THIRTY YEARS ago this spring, the United States was facing its first major post-World War II test of will: Stalin's blockade of the western sectors of Berlin. Washington's man-on-the-spot was Gen. Lucius Dubignon Clay, then both the commander of American military forces in Europe and military governor of the American zone of shattered and occupied Germany. For Gen. Clay, who died Sunday at 80, the Berlin crisis proved to tbe the summit of his long and distinguished military career. Older Americans will remember him for the proposal he and the late Robert Murphy made to break the ground blockade by military force. And Gen. Clay will be remembered for his conception of the airlift as an amazingly successful alternative.
Those stands alone, however, give a false impression of the general. When he first went to Germany as deputy military governor, Clay believed it possible to work with the Russians. He disagreed with George Kennan's gloomy view of Moscow's long-range intentions. He quickly saw the necessity of, and constantly worked for, a revival of the German economy, preferably of the zones under both Soviet and Western contol. In time, of course, he came to see cooperation with the Russians as impossible.
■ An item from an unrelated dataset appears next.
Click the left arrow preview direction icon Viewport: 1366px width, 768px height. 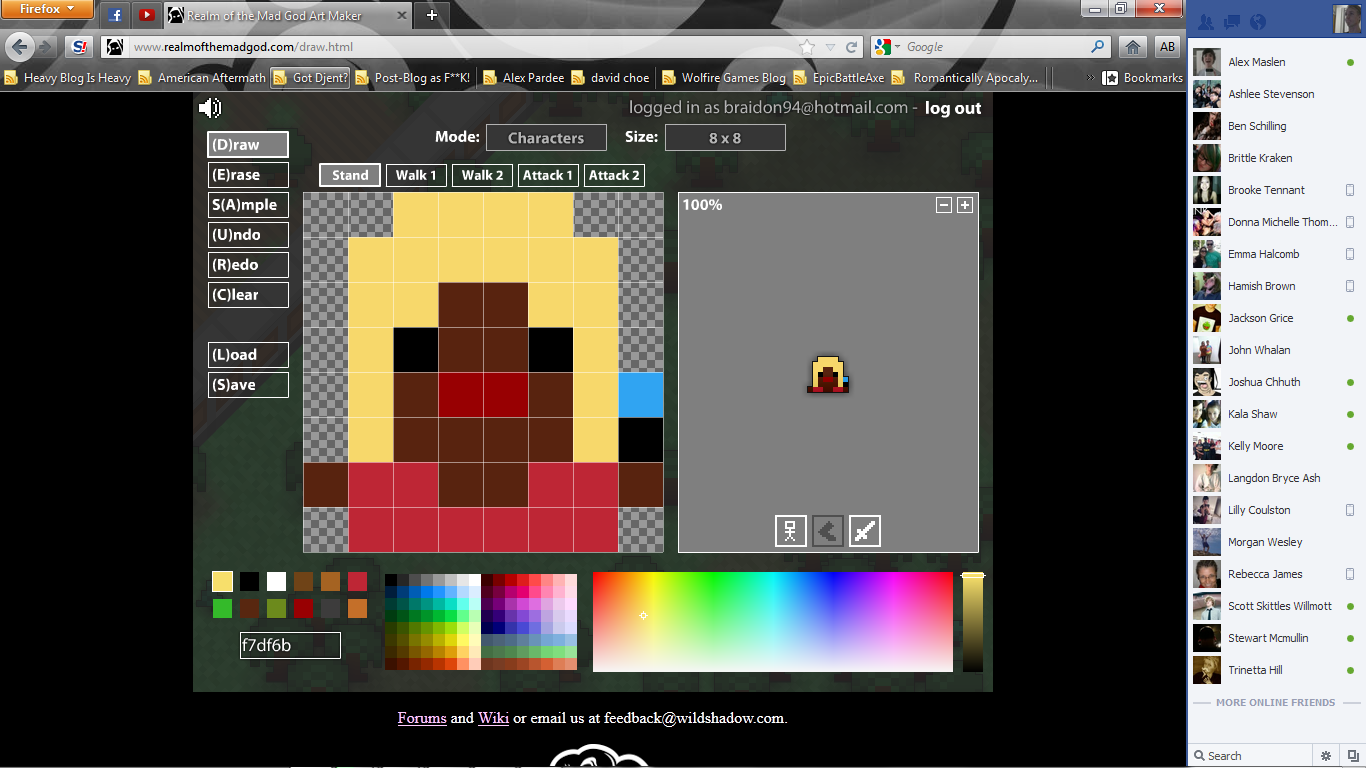pos(828,531)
But, unlike some others, his record attests to an honest and sincere effort to carry over into the postwar era the military alliance forged against Hitler. Like many others, once he concluded that Stalin's policies, epitomized by the blockade, were the product of agressive intent, Gen. Clay yielded to no one in his firmness: "If we mean that we are to hold Europe against communism, we must not budge," he reported back to Washington.
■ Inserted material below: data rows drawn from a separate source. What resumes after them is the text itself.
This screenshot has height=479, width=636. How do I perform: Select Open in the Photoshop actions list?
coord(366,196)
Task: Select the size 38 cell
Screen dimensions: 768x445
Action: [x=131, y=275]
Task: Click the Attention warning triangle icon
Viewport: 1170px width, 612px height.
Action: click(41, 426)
In this age of revisionist history it is worth noting the suggestion of prominent young historian recently that the general's proposal to break the ground blockade may have had more validity than his superiors in Washington would concede because they feared that such action would lead to war with the Soviet Union. Daniel Yergin wrote last year in his "Shattered Peace" that "the historian cannot avoid the conclusion that the Russians would either have backed down or been at a disadvantage in a larger confrontation." History does not disclose its alternatives. Gen. Clay followed an American tradition in bowing to superior authority - and then finding a successful alternative. He was that kind of man. And when you say that about a high-ranking American military figure, you are offering high praise.